## [Given exercise]
Find each line in the records that contains the string "Task" with the same capitalization, and copy those lines.

[Collection entries]

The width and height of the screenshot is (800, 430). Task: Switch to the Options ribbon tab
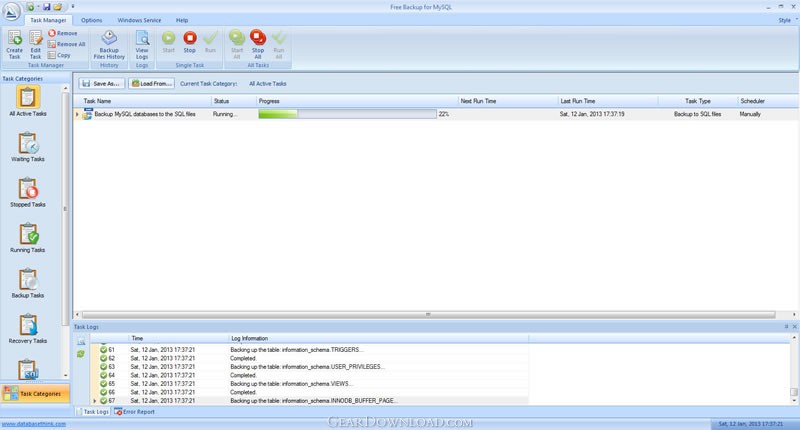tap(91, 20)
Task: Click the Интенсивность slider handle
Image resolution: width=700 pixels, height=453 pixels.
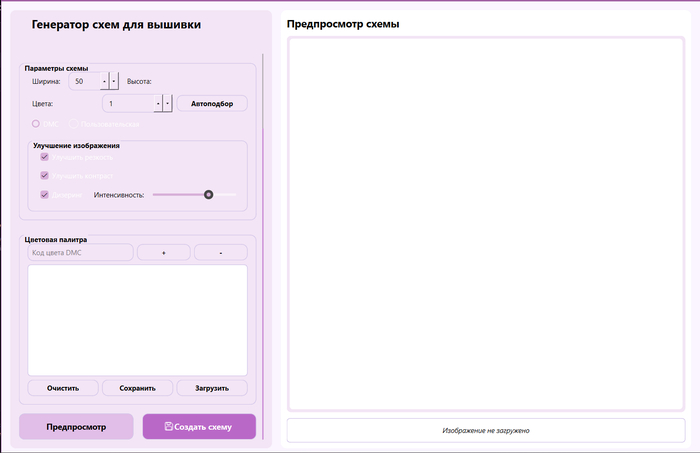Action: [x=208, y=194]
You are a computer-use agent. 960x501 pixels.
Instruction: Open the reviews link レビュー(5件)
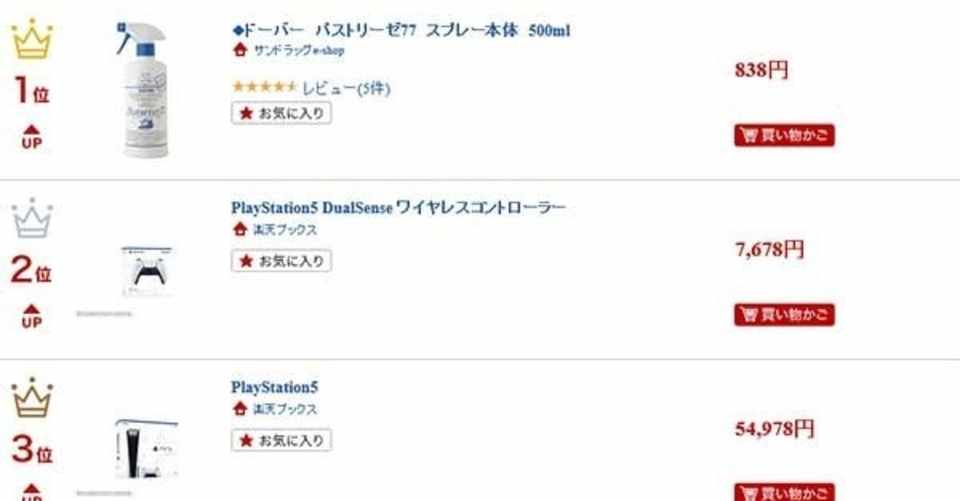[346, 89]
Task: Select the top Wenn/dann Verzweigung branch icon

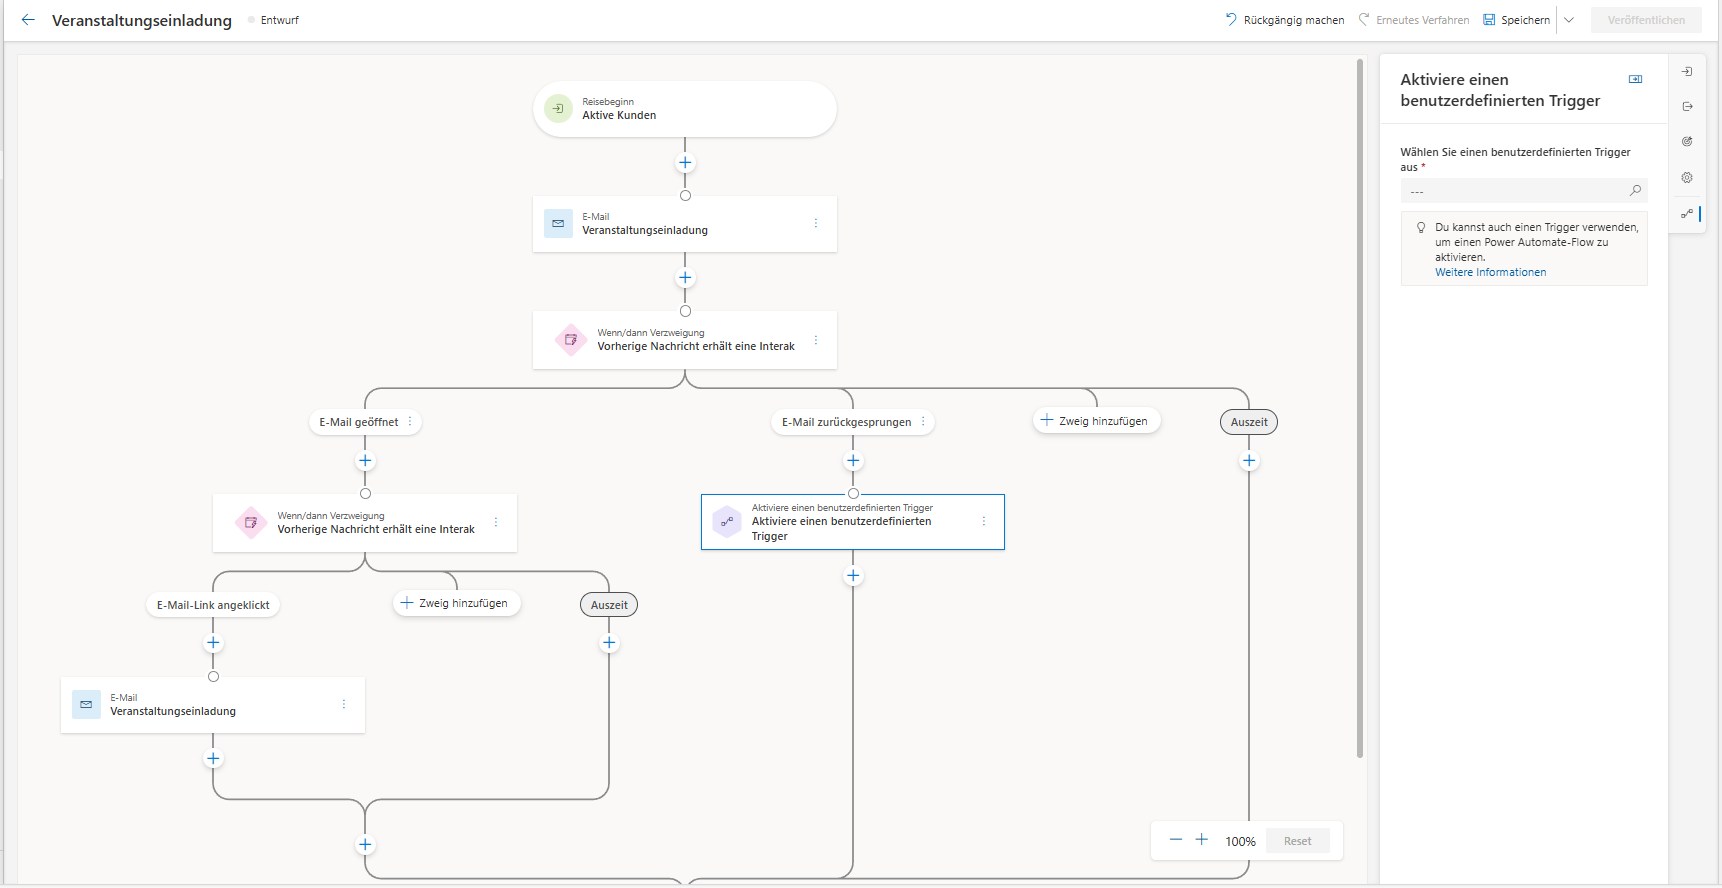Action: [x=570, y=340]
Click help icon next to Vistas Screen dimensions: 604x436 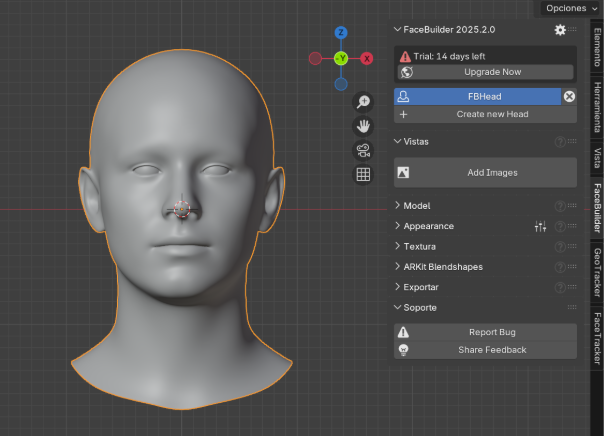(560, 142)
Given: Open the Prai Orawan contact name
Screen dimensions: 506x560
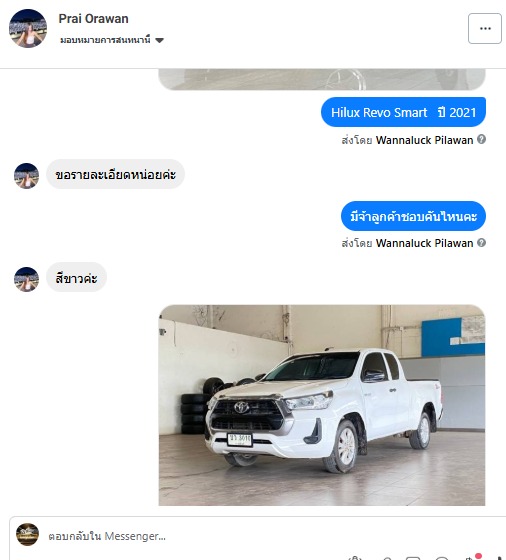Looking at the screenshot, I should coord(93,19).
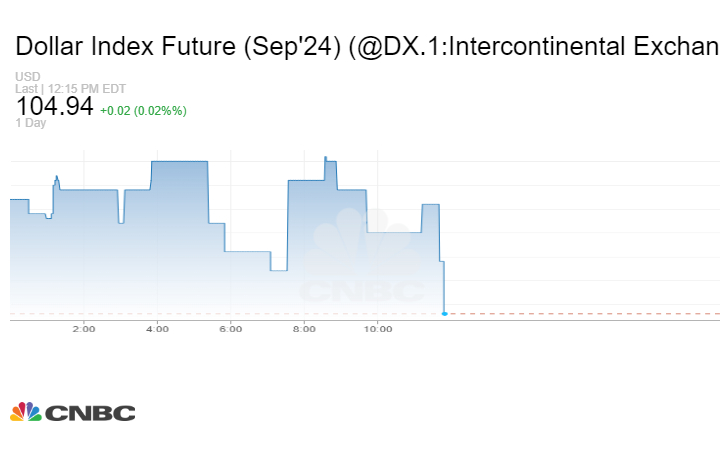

## [Complete response]
The width and height of the screenshot is (800, 430). Task: Switch to the Options ribbon tab
Task: Click the Интенсивность slider handle
Task: Select the top Wenn/dann Verzweigung branch icon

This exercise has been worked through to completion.